Many New Mexico residents have suffered misdiagnoses, botched surgery and even the death of loved ones due to medical errors. In several instances, the gross negligence of medical practitioners was identified as the reason for this. However, according to a CBS News report, doctor burnout is now one of the key factors putting patients at risk.

According to the national survey cited by CBS, more than half of doctors are burned out. This makes doctors far more likely to commit medical errors that can harm or cost lives, rather than save them. In fact, more than 10 percent of respondents in the survey said they had committed at least one major medical error within the three preceding months of the survey.

In addition to burnout, a third of doctors surveyed reported that they suffered from excessive fatigue. Another troubling figure is that 6.5 percent confessed to contemplating suicide. To add to this, the respondents who confessed to committing medical mistakes were the doctors who more commonly suffered from burnout symptoms.

In 2016, CNN reported medical errors as the alleged third-leading cause of death in America, placing medical errors before diseases like bronchitis and emphysema. The doctors who contributed to the study cited by CNN estimated that every year, 251,454 people died from medical errors committed in the United States.

If nothing is done to reduce the high levels of stress and burnout faced by doctors, then that number may reasonably be expected to climb. The incidents of maiming caused by medical errors may likely rise too. Hospitals who are committed to seeing a decline in these numbers would be wise to invest in better mental health programs for not just doctors, but nurses and other members of staff.

__TASKS AND EXERCISES__.
**1.** Retype the passage from the article on doctor burnout, starting at "In addition to" and ending at "from burnout symptoms.".
**2.** In the article on doctor burnout, what portion of the surveyed doctors reported suffering from excessive fatigue?

Saved data entries:
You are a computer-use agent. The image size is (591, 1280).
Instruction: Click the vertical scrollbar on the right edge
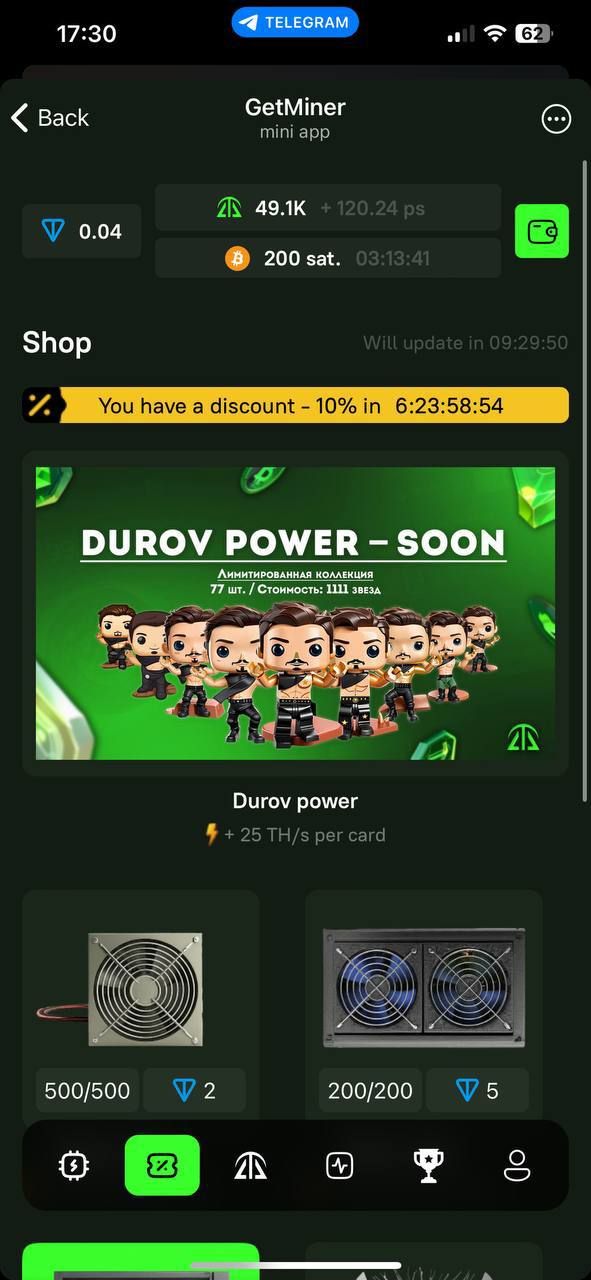pos(584,480)
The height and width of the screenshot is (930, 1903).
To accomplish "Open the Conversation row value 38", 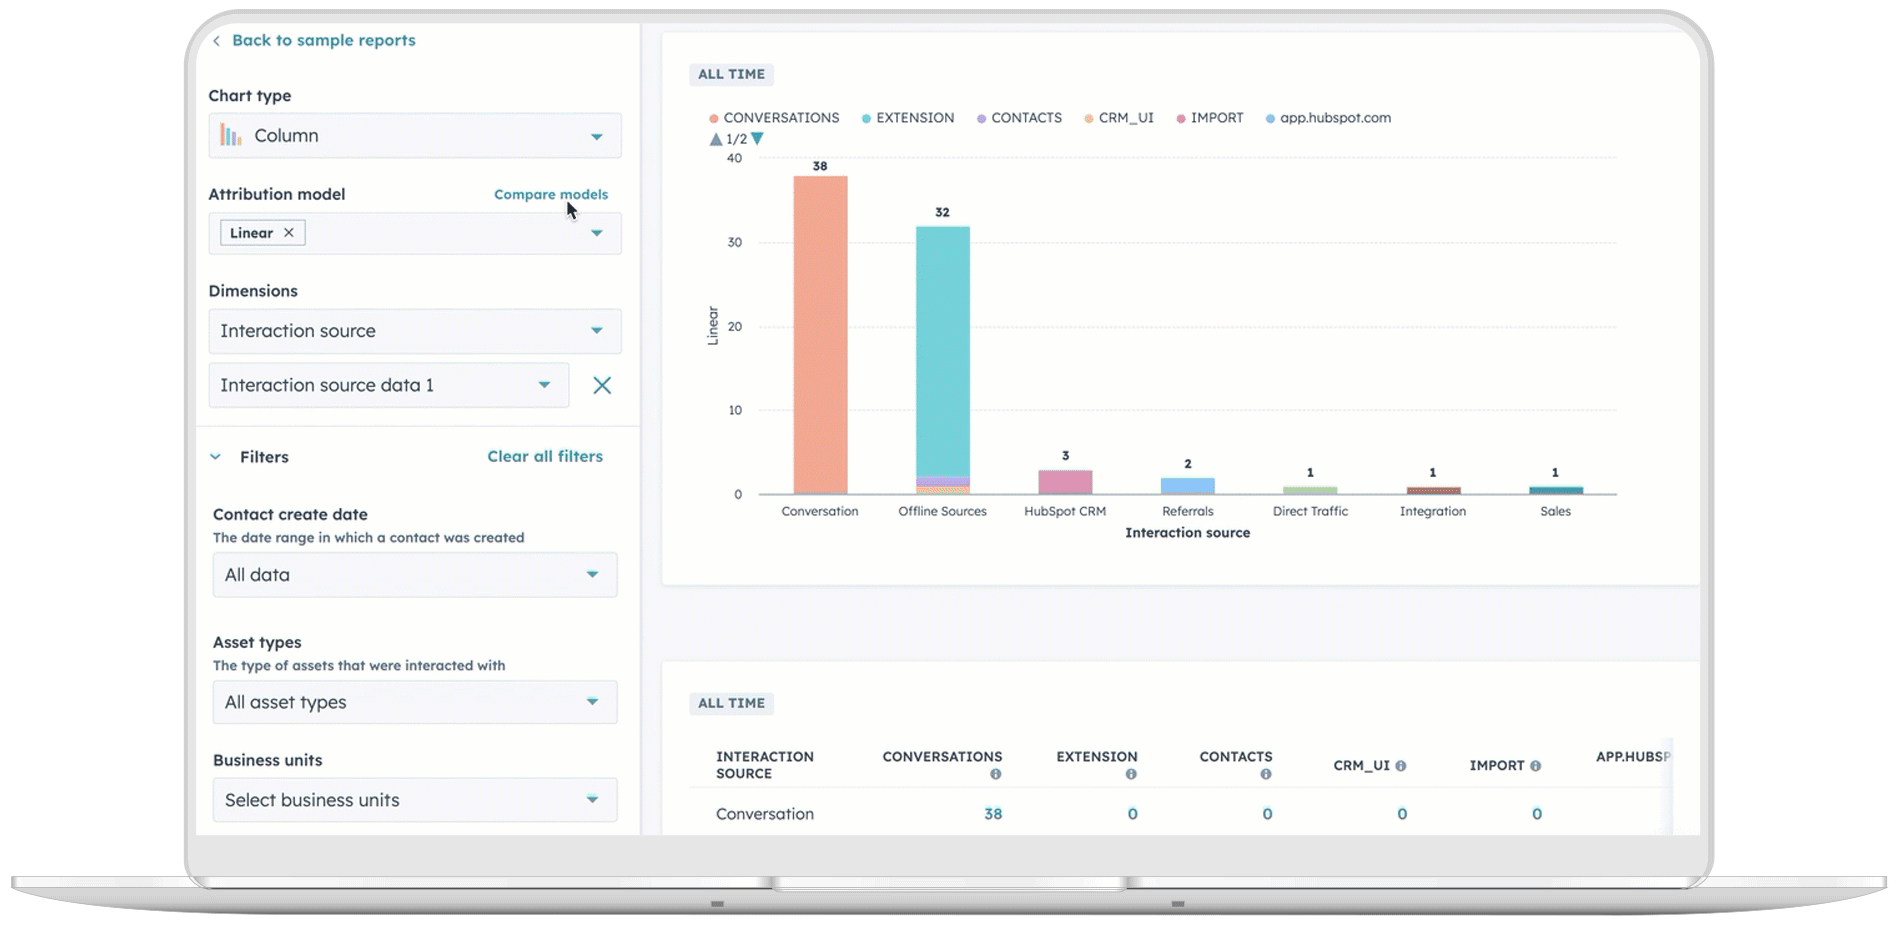I will (992, 814).
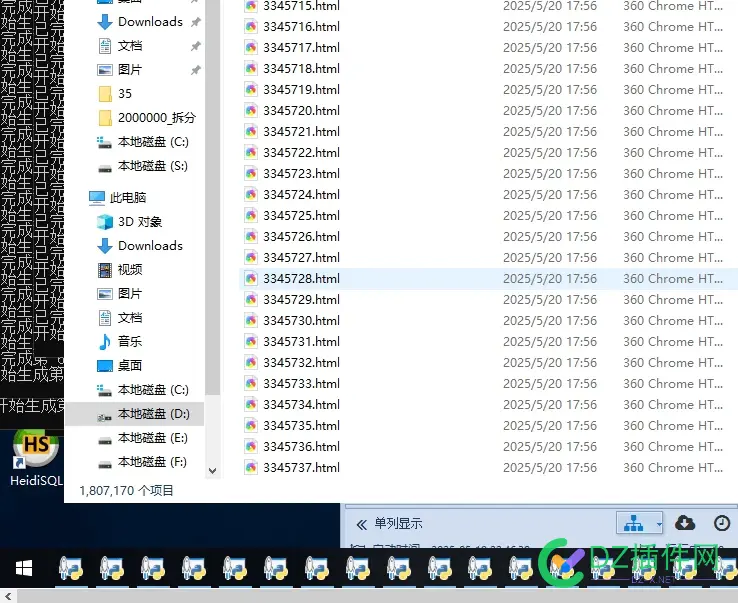Image resolution: width=738 pixels, height=603 pixels.
Task: Click the network tree structure icon
Action: point(634,523)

__OUTPUTS IN ORDER__.
**1.**
In addition to burnout, a third of doctors surveyed reported that they suffered from excessive fatigue. Another troubling figure is that 6.5 percent confessed to contemplating suicide. To add to this, the respondents who confessed to committing medical mistakes were the doctors who more commonly suffered from burnout symptoms.

**2.** A third of them.